**Task requirements**
Print exactly the lines below between the line holding "The Avery Apartment Homes (111, 881)" and the line holding "Adjusting to a", inclusive, and nothing more.

**Data under study**
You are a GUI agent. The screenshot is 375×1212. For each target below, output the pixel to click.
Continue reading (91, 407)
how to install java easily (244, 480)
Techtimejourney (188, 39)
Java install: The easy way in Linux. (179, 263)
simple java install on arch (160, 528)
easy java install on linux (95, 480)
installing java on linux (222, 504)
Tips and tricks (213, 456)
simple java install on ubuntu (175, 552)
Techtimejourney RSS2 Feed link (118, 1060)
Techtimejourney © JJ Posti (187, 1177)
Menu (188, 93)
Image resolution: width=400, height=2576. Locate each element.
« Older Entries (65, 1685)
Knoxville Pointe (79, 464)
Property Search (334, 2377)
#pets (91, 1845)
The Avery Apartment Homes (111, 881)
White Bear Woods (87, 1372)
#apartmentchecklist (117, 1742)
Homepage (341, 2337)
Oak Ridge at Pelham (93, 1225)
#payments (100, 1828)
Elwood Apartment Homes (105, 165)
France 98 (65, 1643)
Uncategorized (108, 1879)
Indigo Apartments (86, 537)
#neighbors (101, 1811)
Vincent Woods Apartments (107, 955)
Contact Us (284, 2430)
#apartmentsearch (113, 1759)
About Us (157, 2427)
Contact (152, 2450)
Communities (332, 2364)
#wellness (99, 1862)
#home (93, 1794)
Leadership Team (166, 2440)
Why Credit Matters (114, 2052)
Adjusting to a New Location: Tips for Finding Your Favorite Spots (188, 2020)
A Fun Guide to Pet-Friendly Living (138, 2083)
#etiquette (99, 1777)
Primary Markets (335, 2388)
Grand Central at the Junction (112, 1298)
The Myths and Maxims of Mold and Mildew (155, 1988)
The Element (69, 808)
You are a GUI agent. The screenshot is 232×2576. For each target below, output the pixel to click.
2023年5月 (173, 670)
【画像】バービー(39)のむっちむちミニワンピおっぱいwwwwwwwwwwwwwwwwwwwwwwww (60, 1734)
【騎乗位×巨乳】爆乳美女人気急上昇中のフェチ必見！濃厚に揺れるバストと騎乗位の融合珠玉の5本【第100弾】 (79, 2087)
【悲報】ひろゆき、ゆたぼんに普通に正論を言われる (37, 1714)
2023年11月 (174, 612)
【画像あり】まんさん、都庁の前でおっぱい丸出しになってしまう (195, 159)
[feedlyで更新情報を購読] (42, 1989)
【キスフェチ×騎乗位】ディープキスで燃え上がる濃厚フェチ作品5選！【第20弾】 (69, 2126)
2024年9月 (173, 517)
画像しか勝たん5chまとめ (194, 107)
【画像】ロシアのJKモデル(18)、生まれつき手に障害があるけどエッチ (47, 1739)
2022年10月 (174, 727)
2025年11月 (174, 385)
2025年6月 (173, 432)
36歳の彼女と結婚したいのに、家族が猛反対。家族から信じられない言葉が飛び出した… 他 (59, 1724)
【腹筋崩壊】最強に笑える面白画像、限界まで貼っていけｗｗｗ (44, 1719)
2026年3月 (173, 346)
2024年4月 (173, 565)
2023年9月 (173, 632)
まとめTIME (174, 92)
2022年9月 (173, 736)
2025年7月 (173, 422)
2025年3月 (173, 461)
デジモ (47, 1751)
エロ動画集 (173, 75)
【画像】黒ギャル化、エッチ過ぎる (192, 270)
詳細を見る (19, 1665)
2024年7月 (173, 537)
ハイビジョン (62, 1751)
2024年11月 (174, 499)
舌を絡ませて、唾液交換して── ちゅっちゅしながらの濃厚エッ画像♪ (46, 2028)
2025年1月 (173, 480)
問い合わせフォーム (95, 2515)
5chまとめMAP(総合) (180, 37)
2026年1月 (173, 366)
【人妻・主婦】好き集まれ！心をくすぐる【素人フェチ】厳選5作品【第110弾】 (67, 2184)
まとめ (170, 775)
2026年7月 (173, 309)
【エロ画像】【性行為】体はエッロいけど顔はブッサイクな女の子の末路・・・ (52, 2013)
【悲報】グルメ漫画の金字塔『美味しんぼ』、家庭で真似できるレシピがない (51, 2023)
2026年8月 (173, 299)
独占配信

**Response box**
The Avery Apartment Homes (111, 881)
White Bear Woods (87, 1372)
#apartmentchecklist (117, 1742)
Homepage (341, 2337)
Oak Ridge at Pelham (93, 1225)
#payments (100, 1828)
Elwood Apartment Homes (105, 165)
France 98 (65, 1643)
Uncategorized (108, 1879)
Indigo Apartments (86, 537)
#neighbors (101, 1811)
Vincent Woods Apartments (107, 955)
Contact Us (284, 2430)
#apartmentsearch (113, 1759)
About Us (157, 2427)
Contact (152, 2450)
Communities (332, 2364)
#wellness (99, 1862)
#home (93, 1794)
Leadership Team (166, 2440)
Why Credit Matters (114, 2052)
Adjusting to a New Location: Tips for Finding Your Favorite Spots (188, 2020)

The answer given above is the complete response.